*Records for the task*.
+ + +

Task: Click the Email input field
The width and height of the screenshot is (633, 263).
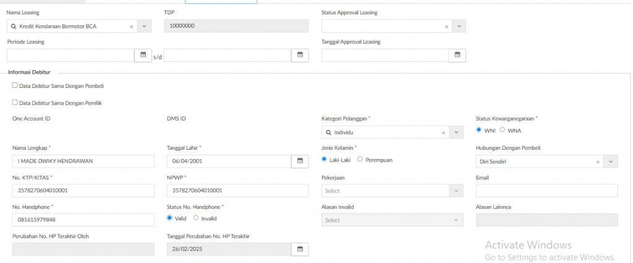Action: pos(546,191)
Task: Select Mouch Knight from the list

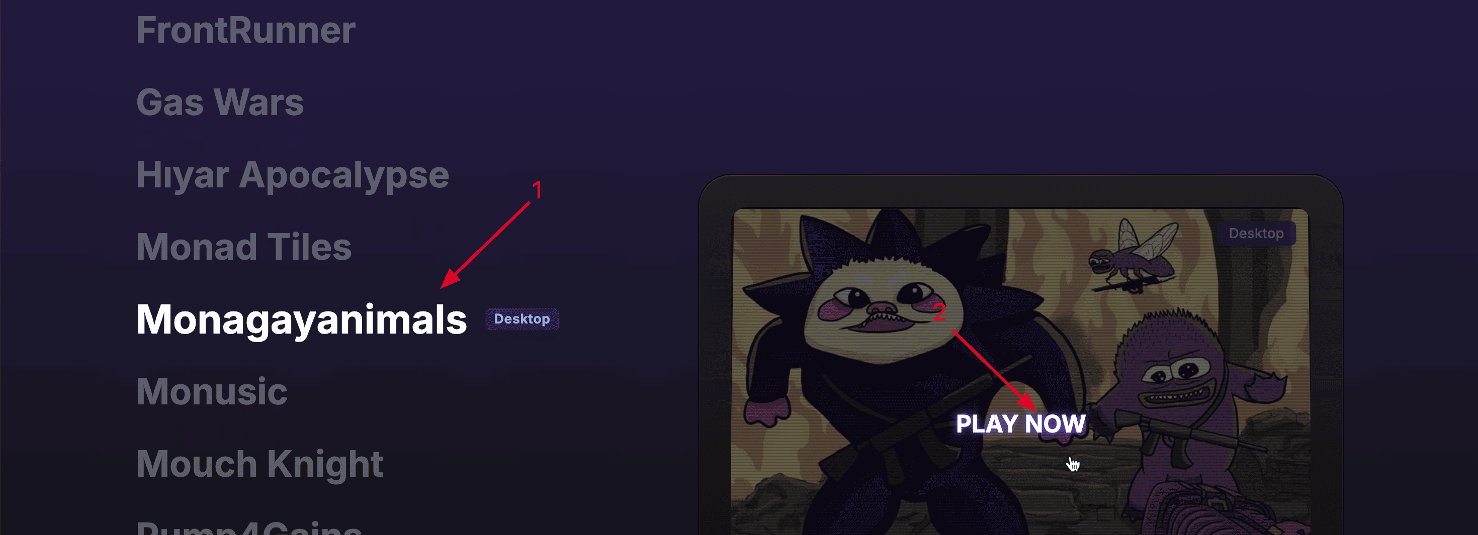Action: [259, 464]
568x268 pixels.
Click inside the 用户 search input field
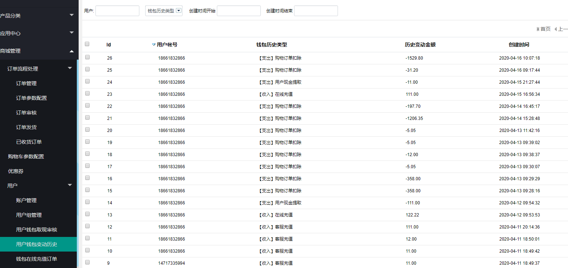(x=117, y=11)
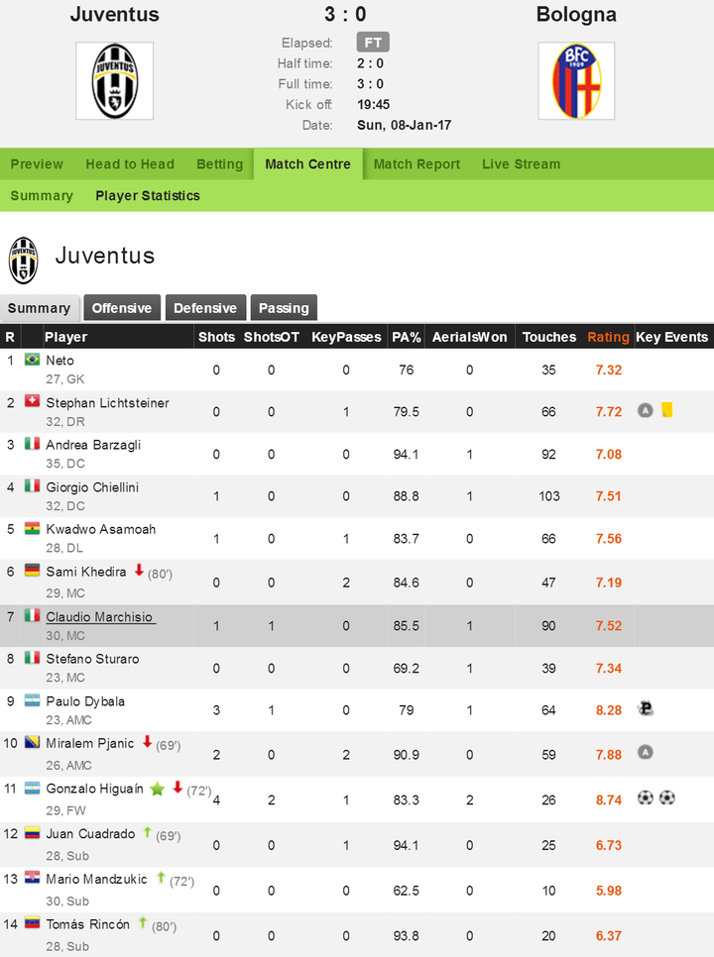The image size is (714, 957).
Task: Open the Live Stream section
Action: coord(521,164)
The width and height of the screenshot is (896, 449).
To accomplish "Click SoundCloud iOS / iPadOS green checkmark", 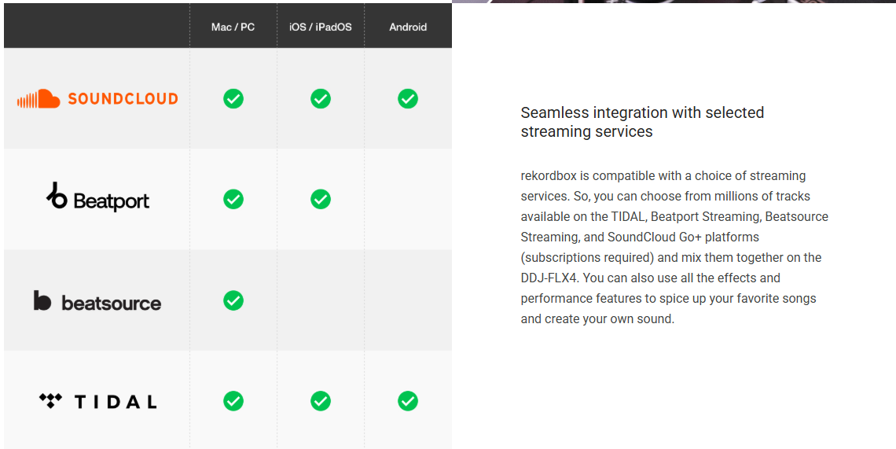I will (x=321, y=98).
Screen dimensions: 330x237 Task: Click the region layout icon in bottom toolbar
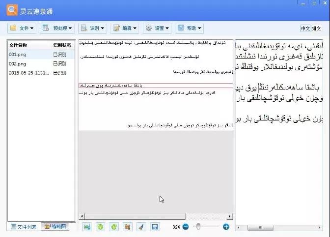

+ + +

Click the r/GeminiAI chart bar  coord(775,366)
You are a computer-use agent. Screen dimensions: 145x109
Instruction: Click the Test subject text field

+ + +

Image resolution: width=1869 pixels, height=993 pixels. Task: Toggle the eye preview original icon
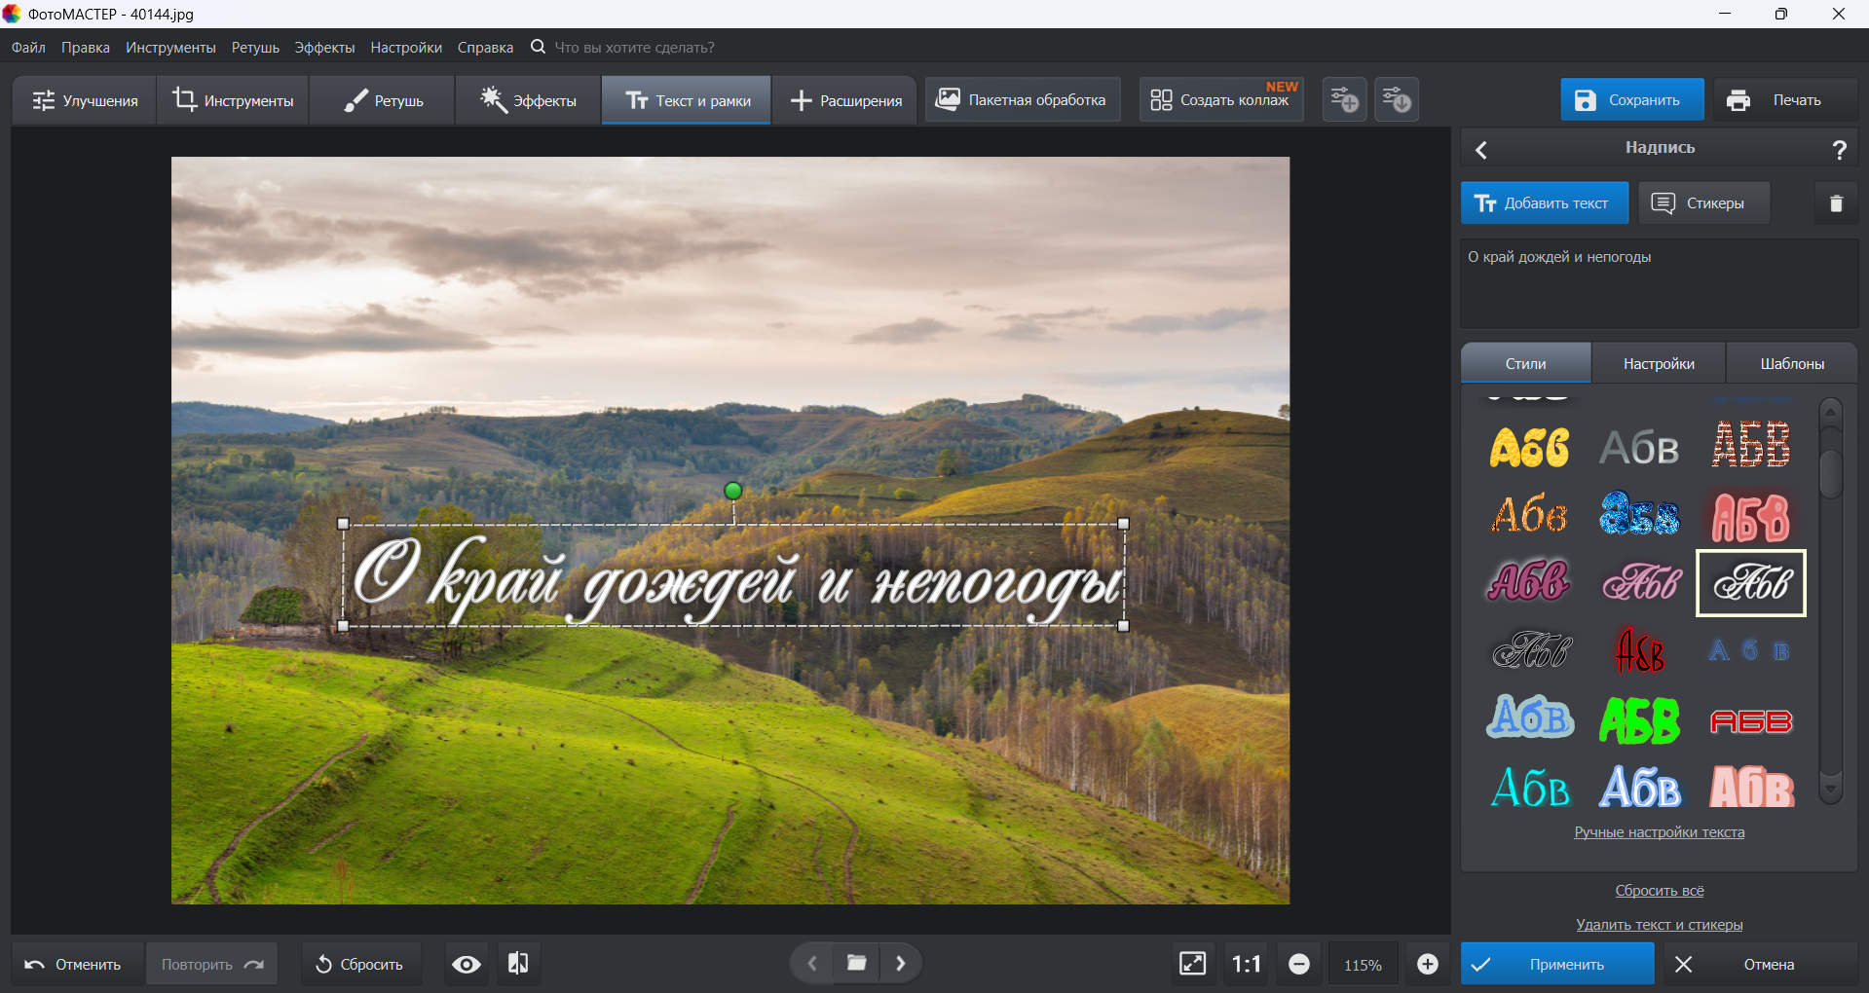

+ + +

*Exercise directions*.
Select and copy every line of the listing with the word "icon".

*Answer box*.
Screen dimensions: 330x237 Task: Click the region layout icon in bottom toolbar
Image resolution: width=1869 pixels, height=993 pixels. Task: Toggle the eye preview original icon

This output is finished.